Action item.
Only the final stretch of the data is wanted: reproduce the line containing "Task: Click New sketch icon in right window" and each line after it, exactly.

+++ Listed entries +++

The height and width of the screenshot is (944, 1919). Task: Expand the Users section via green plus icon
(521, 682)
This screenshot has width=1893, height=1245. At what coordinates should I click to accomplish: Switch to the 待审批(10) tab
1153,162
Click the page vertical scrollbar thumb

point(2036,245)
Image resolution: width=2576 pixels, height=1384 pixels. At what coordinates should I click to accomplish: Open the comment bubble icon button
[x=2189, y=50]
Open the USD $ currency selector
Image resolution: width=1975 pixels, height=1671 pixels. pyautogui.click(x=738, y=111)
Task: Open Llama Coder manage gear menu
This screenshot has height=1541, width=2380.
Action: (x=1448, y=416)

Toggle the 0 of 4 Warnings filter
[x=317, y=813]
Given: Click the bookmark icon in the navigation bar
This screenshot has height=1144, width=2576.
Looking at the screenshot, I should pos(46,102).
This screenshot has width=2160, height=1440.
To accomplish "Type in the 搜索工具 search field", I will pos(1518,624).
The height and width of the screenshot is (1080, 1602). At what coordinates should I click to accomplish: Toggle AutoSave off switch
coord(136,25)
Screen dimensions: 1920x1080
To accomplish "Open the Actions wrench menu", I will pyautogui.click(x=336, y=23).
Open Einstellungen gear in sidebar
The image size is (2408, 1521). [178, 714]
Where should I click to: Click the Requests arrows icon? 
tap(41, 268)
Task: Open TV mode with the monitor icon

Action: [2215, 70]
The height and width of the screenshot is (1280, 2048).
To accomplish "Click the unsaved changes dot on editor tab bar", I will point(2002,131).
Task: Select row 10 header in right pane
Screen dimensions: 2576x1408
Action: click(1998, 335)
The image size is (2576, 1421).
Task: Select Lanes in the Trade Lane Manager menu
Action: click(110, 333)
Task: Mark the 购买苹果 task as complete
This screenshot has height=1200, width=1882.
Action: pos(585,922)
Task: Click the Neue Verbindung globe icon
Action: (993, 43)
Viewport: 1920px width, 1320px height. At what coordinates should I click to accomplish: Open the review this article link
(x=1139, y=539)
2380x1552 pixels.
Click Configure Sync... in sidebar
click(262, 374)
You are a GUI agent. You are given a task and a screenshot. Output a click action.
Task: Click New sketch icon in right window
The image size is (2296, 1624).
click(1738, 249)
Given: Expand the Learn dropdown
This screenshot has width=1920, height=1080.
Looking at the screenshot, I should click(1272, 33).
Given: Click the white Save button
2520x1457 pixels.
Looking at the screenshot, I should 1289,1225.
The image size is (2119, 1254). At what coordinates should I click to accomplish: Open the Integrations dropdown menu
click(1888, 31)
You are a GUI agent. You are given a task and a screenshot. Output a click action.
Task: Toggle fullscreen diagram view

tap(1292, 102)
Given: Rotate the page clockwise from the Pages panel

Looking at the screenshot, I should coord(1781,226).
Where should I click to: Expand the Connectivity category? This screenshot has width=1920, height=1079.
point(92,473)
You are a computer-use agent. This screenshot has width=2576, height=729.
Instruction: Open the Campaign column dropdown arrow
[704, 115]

+++

Expected output.
Task: Click New sketch icon in right window
The image size is (2296, 1624).
click(1738, 249)
Given: Expand the Learn dropdown
This screenshot has width=1920, height=1080.
Looking at the screenshot, I should click(1272, 33).
Given: Click the white Save button
2520x1457 pixels.
Looking at the screenshot, I should 1289,1225.
The image size is (2119, 1254). At what coordinates should I click to accomplish: Open the Integrations dropdown menu
click(1888, 31)
You are a GUI agent. You are given a task and a screenshot. Output a click action.
Task: Toggle fullscreen diagram view

tap(1292, 102)
Given: Rotate the page clockwise from the Pages panel

Looking at the screenshot, I should coord(1781,226).
Where should I click to: Expand the Connectivity category? This screenshot has width=1920, height=1079.
point(92,473)
You are a computer-use agent. This screenshot has width=2576, height=729.
Instruction: Open the Campaign column dropdown arrow
[704, 115]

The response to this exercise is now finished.